Crystal structure of SARS-CoV-2 N-protein C-terminal domain in complex with 2-amino-1,3-benzothiazol-6-ol

これはPDB形式変換不可エントリーです。

9F2I の概要

• エントリーDOI: 10.2210/pdb9f2i/pdb
• 関連するPDBエントリー: 9F2G 9F2H
• 分子名称: Nucleoprotein, 2-amino-1,3-benzothiazol-6-ol, SULFATE ION, ... (5 entities in total)
• 機能のキーワード: ctd, sars-cov-2 nucleocapsid, covid-19, riluzole, benzothiazols, viral protein
• 由来する生物種: Severe acute respiratory syndrome coronavirus 2
• タンパク質・核酸の鎖数: 8
• 化学式量合計: 100989.48

構造登録者

Marquez-Monino, M.A.,Gonzalez, B.,Perez-Canadillas, J.M. (登録日: 2024-04-23, 公開日: 2024-11-13, 最終更新日: 2025-01-15)

主引用文献

Marquez-Monino, M.A.,Santiveri, C.M.,de Leon, P.,Camero, S.,Campos-Olivas, R.,Jimenez, M.A.,Saiz, M.,Gonzalez, B.,Perez-Canadillas, J.M.
The ALS drug riluzole binds to the C-terminal domain of SARS-CoV-2 nucleocapsid protein and has antiviral activity.
Structure, 33:39-, 2025

PubMed Abstract: Nucleoproteins (N) play an essential role in virus assembly and are less prone to mutation than other viral structural proteins, making them attractive targets for drug discovery.

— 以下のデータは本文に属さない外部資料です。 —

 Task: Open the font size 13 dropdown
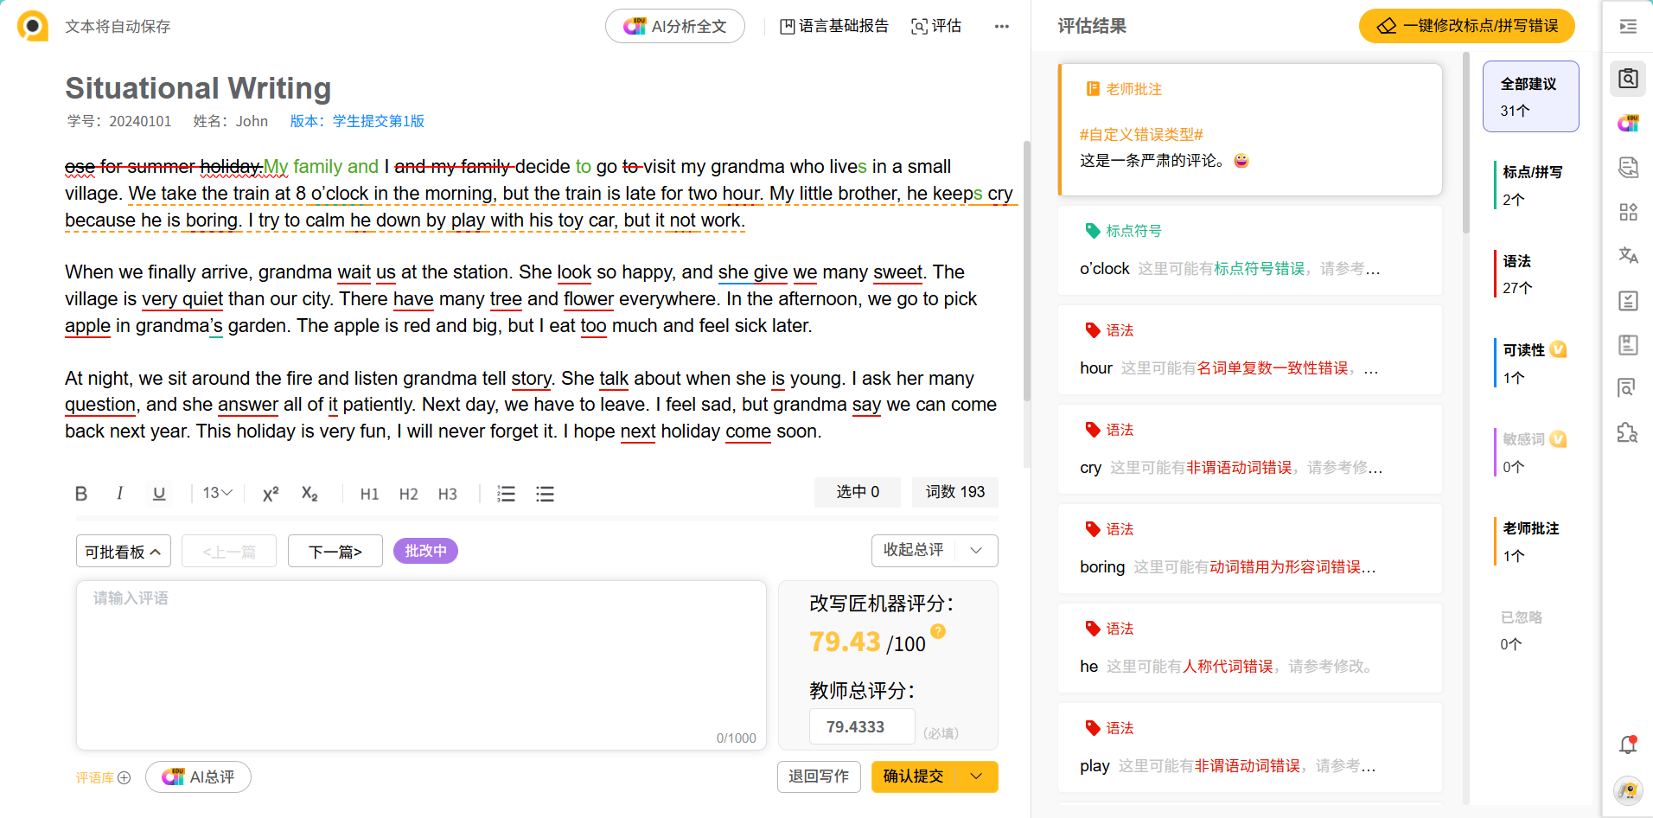(217, 493)
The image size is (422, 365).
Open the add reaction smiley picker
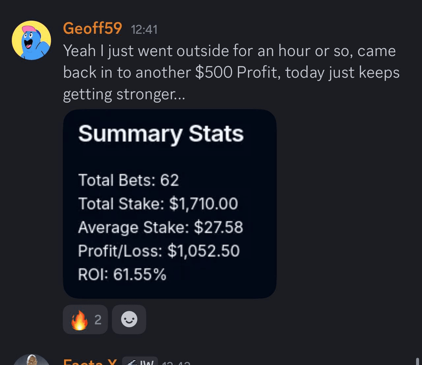[x=129, y=320]
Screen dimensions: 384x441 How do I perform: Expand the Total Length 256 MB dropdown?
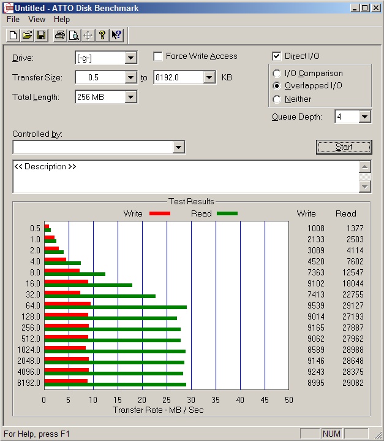coord(130,97)
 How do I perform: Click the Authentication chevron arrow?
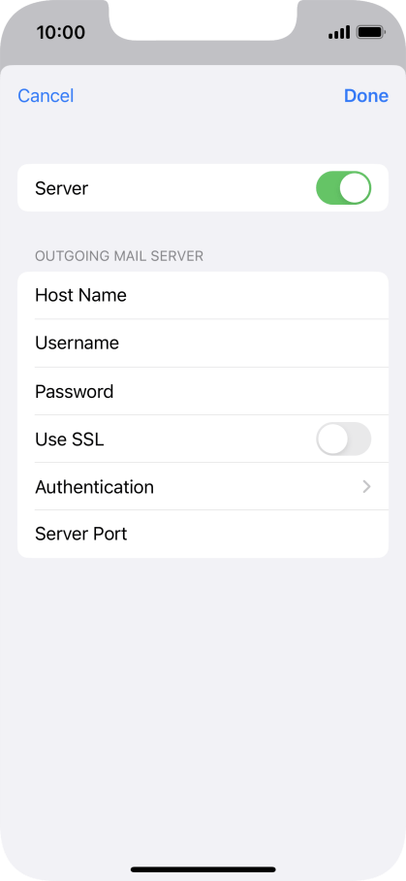(x=366, y=486)
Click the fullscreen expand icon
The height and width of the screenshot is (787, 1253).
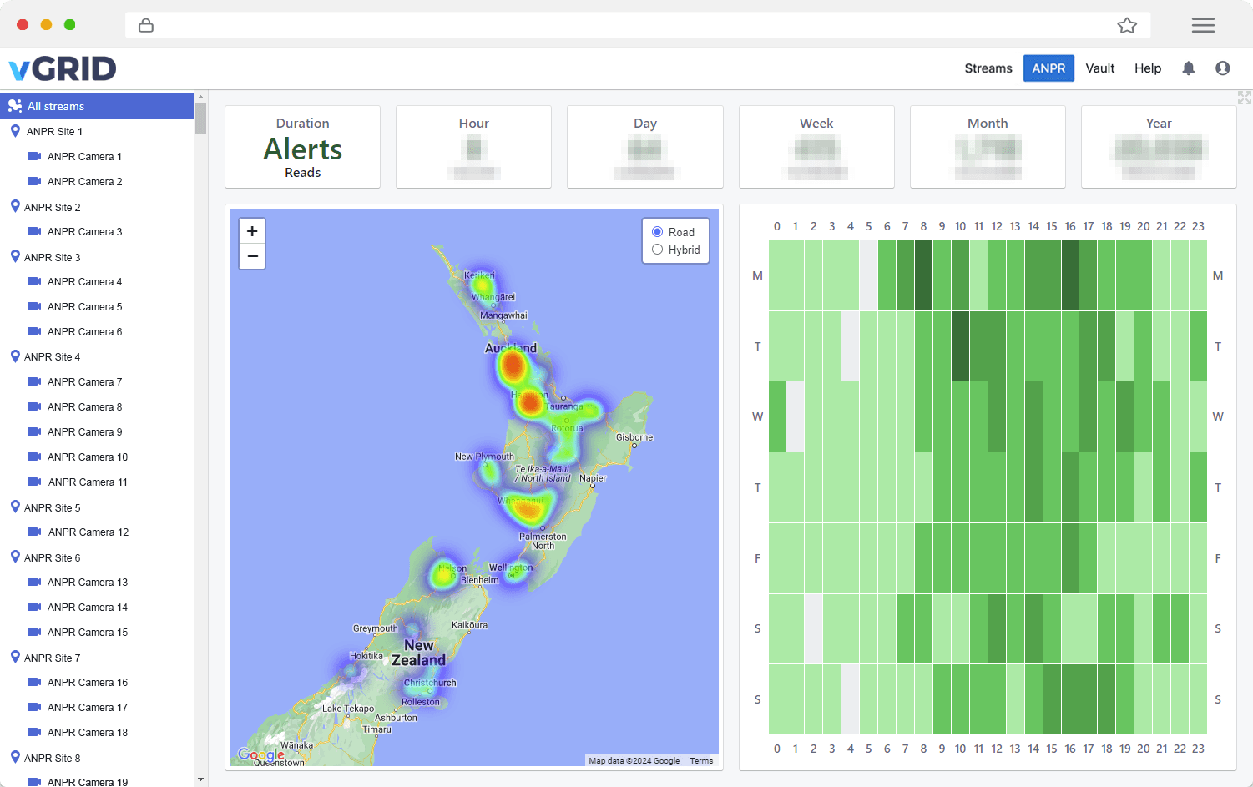(1244, 98)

Using an NMR fragment-based drug discovery approach, we identified the 1,3-benzothiazol-2-amine (BZT) group as a scaffold to develop potential antivirals for SARS-CoV-2 nucleocapsid (N) protein. A thorough characterization of BZT derivatives using NMR, X-ray crystallography, antiviral activity assays, and intrinsic fluorescence measurements revealed their binding in the C-terminal domain (CTD) domain of the N protein, to residues Arg 259, Trp 330, and Lys 338, coinciding with the nucleotide binding site. Our most effective compound exhibits a slightly better affinity than GTP and the ALS drug riluzole, also identified during the screening, and displays notable viral inhibition activity. A virtual screening of 218 BZT-based compounds revealed a potential extended binding site that could be exploited for the future development of new SARS-CoV-2 antivirals.

PubMed: 39541975
DOI: 10.1016/j.str.2024.10.025

実験手法

X-RAY DIFFRACTION (1.45 Å)